The study took place in three organic broccoli fields.
Year 2 results. Mulch treatments had significantly fewer pupae and maggot counts than control treatments; significantly more pupae were parasitized by native rove beetles in mulched plots. Fewer weeds were found in mulched plots than in the control. Staphilinid beetles increased under straw mulch, carabids decreased. Mulch effects on predators varied over the season, with high numbers of natural enemies in July, declining to no significant difference the rest of the season. Beetle bank was established and pitfall traps setup for baseline monitoring. 400 offspring were reared from 57 collected adults. Of these 250 marked, reared beetles were released in a dispersal study, but none were recovered during a two week monitoring period. In a cage study testing releases of reared beetles on populations of CRM, there was no significant difference in broccoli root CRM populations between caged plants having augmented releases of A. bilineata, and those plants without.

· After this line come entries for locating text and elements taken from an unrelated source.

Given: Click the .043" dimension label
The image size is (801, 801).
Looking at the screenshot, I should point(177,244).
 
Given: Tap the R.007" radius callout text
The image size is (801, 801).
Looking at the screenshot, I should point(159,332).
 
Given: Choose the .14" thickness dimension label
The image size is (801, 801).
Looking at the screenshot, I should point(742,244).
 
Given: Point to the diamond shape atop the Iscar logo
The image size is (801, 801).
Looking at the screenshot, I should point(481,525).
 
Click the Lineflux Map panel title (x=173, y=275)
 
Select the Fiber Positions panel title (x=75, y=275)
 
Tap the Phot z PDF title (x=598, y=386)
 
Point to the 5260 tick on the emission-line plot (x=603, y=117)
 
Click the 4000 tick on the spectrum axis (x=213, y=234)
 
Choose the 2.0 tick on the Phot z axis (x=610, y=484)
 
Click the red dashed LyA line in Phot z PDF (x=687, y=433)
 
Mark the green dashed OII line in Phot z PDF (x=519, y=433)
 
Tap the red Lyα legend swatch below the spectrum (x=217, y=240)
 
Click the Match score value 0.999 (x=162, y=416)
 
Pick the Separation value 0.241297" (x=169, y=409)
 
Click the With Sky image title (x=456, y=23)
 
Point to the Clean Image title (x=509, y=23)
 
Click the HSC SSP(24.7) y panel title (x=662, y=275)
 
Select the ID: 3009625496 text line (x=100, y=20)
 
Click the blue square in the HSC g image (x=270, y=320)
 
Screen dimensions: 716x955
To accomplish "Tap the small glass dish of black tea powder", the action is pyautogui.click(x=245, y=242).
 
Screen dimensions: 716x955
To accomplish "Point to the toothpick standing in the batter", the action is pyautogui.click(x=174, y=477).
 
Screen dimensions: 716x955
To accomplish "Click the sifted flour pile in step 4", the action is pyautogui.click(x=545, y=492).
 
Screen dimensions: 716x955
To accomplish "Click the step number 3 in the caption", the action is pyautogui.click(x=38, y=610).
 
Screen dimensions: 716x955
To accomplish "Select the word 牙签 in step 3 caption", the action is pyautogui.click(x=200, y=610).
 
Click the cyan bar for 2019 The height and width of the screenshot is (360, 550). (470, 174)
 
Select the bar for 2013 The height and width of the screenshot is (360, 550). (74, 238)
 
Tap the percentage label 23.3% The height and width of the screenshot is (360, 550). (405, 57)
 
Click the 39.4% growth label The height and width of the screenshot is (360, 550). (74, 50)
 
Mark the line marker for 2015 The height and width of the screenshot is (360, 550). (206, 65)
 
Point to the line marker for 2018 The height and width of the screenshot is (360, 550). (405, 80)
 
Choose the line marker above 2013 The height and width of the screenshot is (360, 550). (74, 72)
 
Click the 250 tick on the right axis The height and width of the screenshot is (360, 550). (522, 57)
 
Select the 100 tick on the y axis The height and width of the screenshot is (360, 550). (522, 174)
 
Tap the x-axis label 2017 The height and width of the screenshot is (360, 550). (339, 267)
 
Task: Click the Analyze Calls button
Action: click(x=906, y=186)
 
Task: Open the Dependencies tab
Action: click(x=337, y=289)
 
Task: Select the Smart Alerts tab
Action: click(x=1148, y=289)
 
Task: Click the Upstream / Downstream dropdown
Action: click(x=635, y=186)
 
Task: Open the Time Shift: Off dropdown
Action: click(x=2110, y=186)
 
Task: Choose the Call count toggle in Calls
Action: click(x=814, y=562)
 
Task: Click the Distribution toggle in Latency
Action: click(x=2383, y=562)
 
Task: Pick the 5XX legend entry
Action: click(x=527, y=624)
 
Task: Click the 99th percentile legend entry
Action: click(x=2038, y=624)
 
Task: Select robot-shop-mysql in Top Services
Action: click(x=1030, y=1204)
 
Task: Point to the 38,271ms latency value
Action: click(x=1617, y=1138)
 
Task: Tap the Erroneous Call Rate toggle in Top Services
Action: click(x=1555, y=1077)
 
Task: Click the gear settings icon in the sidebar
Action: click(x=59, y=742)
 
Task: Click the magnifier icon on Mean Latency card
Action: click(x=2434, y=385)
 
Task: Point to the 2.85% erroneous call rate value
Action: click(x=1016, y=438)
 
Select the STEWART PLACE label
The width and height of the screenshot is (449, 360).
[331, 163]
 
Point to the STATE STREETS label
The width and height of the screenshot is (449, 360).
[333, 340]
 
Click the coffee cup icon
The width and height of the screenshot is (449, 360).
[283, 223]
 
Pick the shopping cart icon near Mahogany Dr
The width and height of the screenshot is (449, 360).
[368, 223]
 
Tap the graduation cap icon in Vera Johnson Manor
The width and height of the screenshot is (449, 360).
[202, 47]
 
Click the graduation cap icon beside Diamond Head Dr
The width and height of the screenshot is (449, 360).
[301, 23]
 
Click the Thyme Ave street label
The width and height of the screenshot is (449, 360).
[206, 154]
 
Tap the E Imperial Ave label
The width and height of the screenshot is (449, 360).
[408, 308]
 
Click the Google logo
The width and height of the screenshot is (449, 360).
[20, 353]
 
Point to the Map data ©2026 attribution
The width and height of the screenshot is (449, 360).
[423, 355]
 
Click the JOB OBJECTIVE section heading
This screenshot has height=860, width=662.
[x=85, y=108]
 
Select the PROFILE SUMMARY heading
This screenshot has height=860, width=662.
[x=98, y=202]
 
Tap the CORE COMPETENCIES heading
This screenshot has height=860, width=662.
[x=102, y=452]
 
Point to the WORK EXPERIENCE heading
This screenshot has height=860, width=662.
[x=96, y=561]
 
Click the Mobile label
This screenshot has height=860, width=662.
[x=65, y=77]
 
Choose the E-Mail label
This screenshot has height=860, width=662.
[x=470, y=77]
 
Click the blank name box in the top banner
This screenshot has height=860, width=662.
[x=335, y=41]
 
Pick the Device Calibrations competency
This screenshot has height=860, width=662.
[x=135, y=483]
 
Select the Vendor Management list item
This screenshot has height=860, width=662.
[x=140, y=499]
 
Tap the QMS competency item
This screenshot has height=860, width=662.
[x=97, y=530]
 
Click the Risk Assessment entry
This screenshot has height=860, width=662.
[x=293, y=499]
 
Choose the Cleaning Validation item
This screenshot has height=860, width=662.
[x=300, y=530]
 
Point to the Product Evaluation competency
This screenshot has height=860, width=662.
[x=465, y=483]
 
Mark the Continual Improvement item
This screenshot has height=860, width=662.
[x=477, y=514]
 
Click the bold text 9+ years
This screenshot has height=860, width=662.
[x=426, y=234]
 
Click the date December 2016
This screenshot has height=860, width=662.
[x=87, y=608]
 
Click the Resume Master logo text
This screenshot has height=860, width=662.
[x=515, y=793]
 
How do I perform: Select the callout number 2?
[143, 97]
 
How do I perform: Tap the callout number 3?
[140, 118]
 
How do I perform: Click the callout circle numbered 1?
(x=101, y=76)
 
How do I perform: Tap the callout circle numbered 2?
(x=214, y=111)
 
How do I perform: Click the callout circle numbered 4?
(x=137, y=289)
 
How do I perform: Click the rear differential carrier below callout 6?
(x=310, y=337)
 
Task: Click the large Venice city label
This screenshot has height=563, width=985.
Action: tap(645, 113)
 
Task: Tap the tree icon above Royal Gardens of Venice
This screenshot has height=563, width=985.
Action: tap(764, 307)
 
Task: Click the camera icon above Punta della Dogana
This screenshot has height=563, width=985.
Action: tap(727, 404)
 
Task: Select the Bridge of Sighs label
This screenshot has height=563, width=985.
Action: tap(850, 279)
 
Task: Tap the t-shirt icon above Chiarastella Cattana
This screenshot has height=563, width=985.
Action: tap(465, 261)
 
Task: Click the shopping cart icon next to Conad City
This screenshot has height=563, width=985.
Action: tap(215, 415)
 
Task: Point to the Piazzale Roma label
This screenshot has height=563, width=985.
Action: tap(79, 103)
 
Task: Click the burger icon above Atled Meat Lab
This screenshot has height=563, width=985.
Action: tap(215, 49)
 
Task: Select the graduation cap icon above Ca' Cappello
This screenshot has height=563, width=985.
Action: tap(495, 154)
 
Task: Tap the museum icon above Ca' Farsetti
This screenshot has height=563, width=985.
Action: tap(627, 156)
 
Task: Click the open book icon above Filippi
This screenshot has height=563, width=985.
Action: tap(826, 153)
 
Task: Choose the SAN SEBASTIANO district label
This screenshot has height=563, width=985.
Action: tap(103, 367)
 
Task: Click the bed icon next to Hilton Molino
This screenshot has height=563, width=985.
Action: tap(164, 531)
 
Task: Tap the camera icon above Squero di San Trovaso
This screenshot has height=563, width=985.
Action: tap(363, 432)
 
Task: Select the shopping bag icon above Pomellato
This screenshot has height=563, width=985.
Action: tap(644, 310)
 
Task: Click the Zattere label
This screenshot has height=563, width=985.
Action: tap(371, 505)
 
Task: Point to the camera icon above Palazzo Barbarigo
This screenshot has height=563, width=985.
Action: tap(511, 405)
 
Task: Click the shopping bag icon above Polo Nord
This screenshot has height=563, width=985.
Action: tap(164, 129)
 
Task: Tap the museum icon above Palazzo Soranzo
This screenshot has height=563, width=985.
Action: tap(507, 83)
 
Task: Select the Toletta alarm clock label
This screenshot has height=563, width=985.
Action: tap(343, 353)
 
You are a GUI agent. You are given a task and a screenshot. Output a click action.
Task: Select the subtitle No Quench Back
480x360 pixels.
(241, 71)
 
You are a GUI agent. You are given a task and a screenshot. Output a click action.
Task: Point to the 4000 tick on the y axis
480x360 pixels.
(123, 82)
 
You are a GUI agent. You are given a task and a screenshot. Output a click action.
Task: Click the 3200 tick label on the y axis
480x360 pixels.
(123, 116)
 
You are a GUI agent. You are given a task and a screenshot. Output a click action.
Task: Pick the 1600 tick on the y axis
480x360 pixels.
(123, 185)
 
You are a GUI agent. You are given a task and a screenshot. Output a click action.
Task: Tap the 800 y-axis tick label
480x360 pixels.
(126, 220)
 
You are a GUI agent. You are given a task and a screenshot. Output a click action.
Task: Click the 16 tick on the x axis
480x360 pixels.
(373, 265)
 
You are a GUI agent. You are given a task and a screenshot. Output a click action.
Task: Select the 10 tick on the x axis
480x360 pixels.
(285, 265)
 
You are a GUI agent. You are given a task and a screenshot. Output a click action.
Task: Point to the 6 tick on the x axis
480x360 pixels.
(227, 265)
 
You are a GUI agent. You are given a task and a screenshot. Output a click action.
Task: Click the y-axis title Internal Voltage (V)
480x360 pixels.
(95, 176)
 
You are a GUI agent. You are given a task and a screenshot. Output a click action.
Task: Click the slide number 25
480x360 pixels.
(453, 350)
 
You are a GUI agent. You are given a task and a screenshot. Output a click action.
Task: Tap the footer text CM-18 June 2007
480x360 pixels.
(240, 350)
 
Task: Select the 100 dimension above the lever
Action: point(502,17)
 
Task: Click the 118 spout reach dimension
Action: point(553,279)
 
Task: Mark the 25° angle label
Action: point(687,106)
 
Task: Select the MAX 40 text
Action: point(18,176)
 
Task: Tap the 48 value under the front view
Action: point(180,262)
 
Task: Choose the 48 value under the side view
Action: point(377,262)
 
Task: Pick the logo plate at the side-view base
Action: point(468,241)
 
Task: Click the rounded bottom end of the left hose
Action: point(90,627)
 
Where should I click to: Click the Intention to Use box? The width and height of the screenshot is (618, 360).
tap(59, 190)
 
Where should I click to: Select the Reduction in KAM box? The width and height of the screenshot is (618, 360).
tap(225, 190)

Year 3 (2002) objectives were:
- To continue to monitor the species composition, phenology and levels of parasitism activity of native rove beetles, with particular emphasis onAleochara sp; and
- To collect information regarding other parasitoids of CRM, in particular cynipid wasps.
The study took place in six organic and six conventional fields.
Year 2 results: Three fields with "good" margins and three fields with "poor" margins were identified. There was no significant difference in predator activity (spider, ground and rove beetle) between margin types. Natural enemy activity was similar in good and poor margins at the beginning and end of the season, but greater in good margins mid-season, during May and June. CRM pupa parasitism increased over the season. Total number of predators caught in traps increased over the season, peaking in June. Parasitism by hymenoptera was observed during Sept.-Nov. collection dates. Organic/good margin fields had more beneficial focal species than conventional/poor margin fields.
We have determined that there is a truly complex web of insects that are potential natural enemies of CRM in southwestern BC and northwestern Washington. This community of natural enemies includes six species of beetles (ground and rove), that are predators of CRM eggs, and also severeal species of parasitoid wasps and Aleochara spp. rove beetles that attack the larval and pupal stages of this pest.
Our overall conclusions are that certain attributes of field margins (grassy perennial vegetation, high percentage of ground cover, relatively undisturbed), can provide a refuge for natural enemies, but that dispersal from margins to the field may be limited.